Why is a Quickstart important?#
ReBIT, the IT wing of RBI, has rolled out API specifications for different entities in the Account Aggregator ecosystem, FIUs (Financial Information Users) and FIPs (Financial Information Providers). Various standards, procedures and security techniques are put into place on how different entities communicate and to ensure the wellness of the ecosystem. Honestly speaking, it’s not really summertime, and the living is easy. Due to this, getting started with AA for developers is not straightforward. There is a high chance this may lead to drop-offs in use-cases and products built using Account Aggregator.
So, let’s address the elephant in the room, how can we simplify this end-to-end complex process to get started and provide the best experience for a developer?
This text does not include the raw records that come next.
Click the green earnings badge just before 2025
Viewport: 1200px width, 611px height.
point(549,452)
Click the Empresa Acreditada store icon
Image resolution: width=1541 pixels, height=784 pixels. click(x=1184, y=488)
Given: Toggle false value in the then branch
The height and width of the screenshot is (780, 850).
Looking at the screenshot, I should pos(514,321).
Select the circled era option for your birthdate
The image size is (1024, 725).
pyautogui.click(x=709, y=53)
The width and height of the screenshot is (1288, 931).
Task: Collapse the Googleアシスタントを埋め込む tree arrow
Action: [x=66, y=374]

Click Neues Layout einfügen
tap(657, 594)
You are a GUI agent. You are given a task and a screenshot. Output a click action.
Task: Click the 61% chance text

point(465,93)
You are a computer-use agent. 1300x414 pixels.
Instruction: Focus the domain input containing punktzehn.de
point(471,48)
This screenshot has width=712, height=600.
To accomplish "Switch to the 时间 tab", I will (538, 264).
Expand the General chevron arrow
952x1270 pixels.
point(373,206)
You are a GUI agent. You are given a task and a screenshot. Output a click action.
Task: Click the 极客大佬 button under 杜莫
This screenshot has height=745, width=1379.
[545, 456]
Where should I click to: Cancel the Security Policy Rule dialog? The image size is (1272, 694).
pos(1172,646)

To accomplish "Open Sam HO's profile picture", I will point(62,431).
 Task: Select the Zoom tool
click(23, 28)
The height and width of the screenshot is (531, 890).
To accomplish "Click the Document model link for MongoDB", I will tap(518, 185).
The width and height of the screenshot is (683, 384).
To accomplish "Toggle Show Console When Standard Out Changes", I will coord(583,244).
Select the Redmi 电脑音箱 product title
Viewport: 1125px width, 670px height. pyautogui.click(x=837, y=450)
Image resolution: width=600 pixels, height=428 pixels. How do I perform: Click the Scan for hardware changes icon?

Build a Quickstart using Postman
The idea of building a quickstart is to lower the barrier of entry and reduce the time of adoption. We know developers love Postman. Our aim is to deliver a smooth and easy quickstart experience using Postman without writing a single line of code. This will help developers understand the implementation better, complete an end-to-end flow, and feel included.
We created a Postman collection, join us on Sunday to check it out as we launch the AA sandbox and explain in detail about it. All you need is Postman and Setu documentation on Account Aggregator to get started.
How did we go about building the quickstart?#
To solve a problem, you must first identify what the problem actually is.
Through the process of research and development of the AA sandbox, we have identified and flagged certain areas, that are not straightforward to understand and implement. So, we wanted to make sure that these areas should not be a blocker for developers to get started.
Identified areas
-
Implementing request signing
-
Dependent requests
-
E2E encryption
Let's go about them individually.
Implementing request signing#
According to ReBIT specifications, every API call should be signed using a detached JWS. This signature should be sent as an HTTP header x-jws-signature with request or response. This should be verified by the receiving party as well.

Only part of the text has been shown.